Com 100 mil pessoas em fila de espera, exames preventivos de corpo inteiro, que usam inteligência artificial, levantam questões sobre sua real eficácia e impacto na saúde mental.
Tecnologia de escaneamento corporal completo, com filas de espera de 100 mil pessoas, divide opiniões entre defensores da prevenção e médicos céticos.
A ascensão dos exames preventivos com inteligência artificial
A repórter da BBC News, Ruth Clegg, submeteu-se a um exame de corpo inteiro em uma clínica em Manchester, Inglaterra, utilizando um scanner que emprega inteligência artificial. O procedimento envolveu a captura de 2 mil fotografias da pele para detectar possíveis cânceres e a coleta de milhões de dados para criar um avatar 3D do corpo. Este tipo de exame visa identificar condições como câncer de pele, doenças cardiovasculares, diabetes tipo 2, glaucoma e distúrbios renais e sanguíneos.
Nos últimos dois anos, o mercado de exames preventivos de saúde, que utilizam tecnologia de escaneamento corporal e inteligência artificial, registrou um crescimento exponencial. Empresas como Prenuvo, Ezra e Neko Health têm atraído milhões em investimentos de capital de risco. A Neko Health, por exemplo, oferece um exame por 299 libras (cerca de R$ 2 mil) e atualmente possui uma lista de espera de 100 mil pessoas.
Os defensores dessa tecnologia, como Hjalmar Nilsonne, cofundador da Neko Health, argumentam que a medicina primária ainda é muito básica e que a prevenção é mais eficaz do que esperar o surgimento dos sintomas. Ele expressa o desejo de que esses tratamentos preventivos se tornem acessíveis a todos, não apenas àqueles com capacidade financeira para pagá-los.

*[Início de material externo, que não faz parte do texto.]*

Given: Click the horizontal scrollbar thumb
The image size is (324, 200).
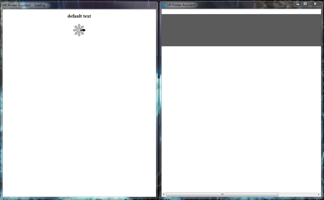Looking at the screenshot, I should click(x=222, y=194).
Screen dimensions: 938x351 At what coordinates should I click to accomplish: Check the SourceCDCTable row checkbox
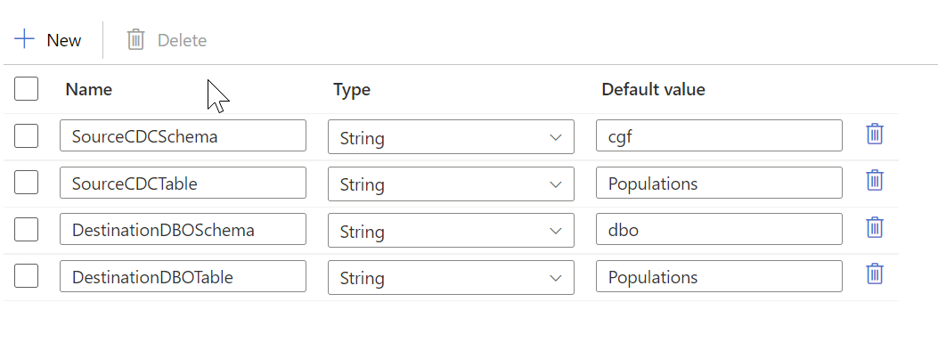pyautogui.click(x=27, y=183)
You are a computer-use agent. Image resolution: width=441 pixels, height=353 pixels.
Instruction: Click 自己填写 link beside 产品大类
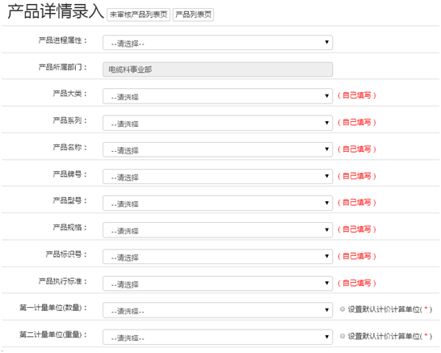click(x=357, y=95)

Ceticismo médico e o dilema do diagnóstico
Apesar do entusiasmo do setor, médicos de clínica geral e o Serviço Nacional de Saúde (NHS) britânico demonstram ceticismo em relação aos benefícios desses exames para pacientes saudáveis. O NHS alerta que a popularidade desses procedimentos pode levar a "diagnósticos excessivos, investigações desnecessárias e ansiedade evitável". A professora Victoria Tzortziou Brown, presidente do Royal College of General Practitioners (RCGP), afirma não haver "evidências convincentes" de que exames de rastreio privados em larga escala melhorem os resultados de saúde.

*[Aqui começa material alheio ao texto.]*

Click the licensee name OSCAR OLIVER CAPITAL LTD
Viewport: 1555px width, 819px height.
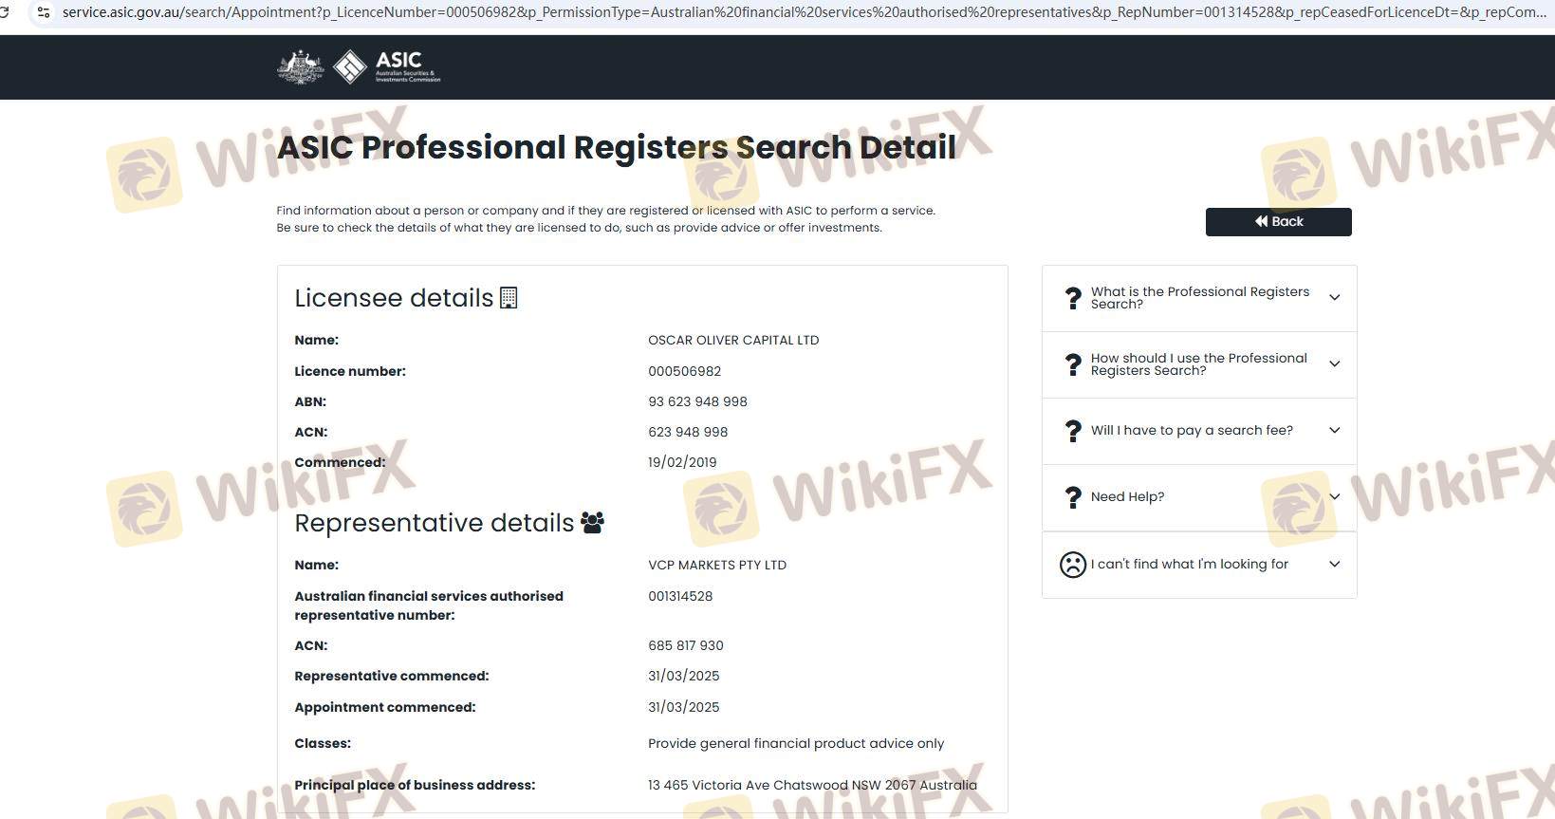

Um caso ilustrativo é o de Annabel Mason-Thompson, que realizou um exame na Neko Health para verificar uma marca suspeita nas costas. A tecnologia de IA não detectou nenhuma das quatro lesões cancerígenas que ela possuía. Somente após a intervenção de um médico humano, que examinou a marca vermelha, foi confirmado que era suspeita. Posteriormente, sua dermatologista encontrou mais três marcas cancerígenas que necessitavam de tratamento urgente.